**Exercise prompt**
Look for "Screen dimensions: 255x262" in the entries below. Write out that line and all later lines exactly, ending with the final one.
******************************
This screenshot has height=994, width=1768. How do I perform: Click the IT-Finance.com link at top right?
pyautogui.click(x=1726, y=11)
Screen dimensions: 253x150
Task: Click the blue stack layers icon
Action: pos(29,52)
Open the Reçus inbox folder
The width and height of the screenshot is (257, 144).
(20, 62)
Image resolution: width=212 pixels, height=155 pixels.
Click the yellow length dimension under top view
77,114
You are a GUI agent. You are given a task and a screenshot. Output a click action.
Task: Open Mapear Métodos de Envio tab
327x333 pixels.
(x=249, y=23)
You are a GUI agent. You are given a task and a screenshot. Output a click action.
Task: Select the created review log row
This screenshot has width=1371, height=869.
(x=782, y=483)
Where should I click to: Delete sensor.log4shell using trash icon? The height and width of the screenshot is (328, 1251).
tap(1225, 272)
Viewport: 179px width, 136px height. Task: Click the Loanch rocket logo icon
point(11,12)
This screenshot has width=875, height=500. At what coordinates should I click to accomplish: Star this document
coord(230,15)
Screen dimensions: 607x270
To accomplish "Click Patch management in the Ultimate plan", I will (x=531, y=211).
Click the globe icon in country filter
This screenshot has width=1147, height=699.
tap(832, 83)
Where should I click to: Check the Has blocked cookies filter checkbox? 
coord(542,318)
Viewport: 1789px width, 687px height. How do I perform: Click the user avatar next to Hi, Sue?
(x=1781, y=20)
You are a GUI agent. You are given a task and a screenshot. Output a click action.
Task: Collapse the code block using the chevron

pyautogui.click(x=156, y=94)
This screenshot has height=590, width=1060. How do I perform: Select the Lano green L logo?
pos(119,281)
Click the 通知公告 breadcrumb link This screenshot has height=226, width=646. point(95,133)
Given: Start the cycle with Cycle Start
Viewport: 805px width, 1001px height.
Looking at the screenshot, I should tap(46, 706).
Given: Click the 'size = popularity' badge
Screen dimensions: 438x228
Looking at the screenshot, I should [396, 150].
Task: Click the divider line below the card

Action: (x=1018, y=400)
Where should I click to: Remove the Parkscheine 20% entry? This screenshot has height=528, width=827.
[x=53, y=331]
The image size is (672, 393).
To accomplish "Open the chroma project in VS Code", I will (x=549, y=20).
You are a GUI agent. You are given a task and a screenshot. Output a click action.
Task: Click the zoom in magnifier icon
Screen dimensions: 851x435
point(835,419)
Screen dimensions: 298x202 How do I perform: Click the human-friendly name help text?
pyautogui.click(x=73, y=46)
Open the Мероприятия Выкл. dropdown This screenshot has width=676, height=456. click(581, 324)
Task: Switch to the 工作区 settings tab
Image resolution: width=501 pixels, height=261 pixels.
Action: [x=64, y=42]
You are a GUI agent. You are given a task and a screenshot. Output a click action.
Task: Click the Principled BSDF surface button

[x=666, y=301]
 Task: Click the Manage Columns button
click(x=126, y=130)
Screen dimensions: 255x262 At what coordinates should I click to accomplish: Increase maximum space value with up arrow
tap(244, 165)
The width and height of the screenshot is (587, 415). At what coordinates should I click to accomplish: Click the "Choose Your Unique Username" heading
******************************
**Result below**
Screen dimensions: 255x262 At what coordinates should I click to accomplish: Increase maximum space value with up arrow
tap(244, 165)
The width and height of the screenshot is (587, 415). At what coordinates should I click to accomplish: Click the "Choose Your Unique Username" heading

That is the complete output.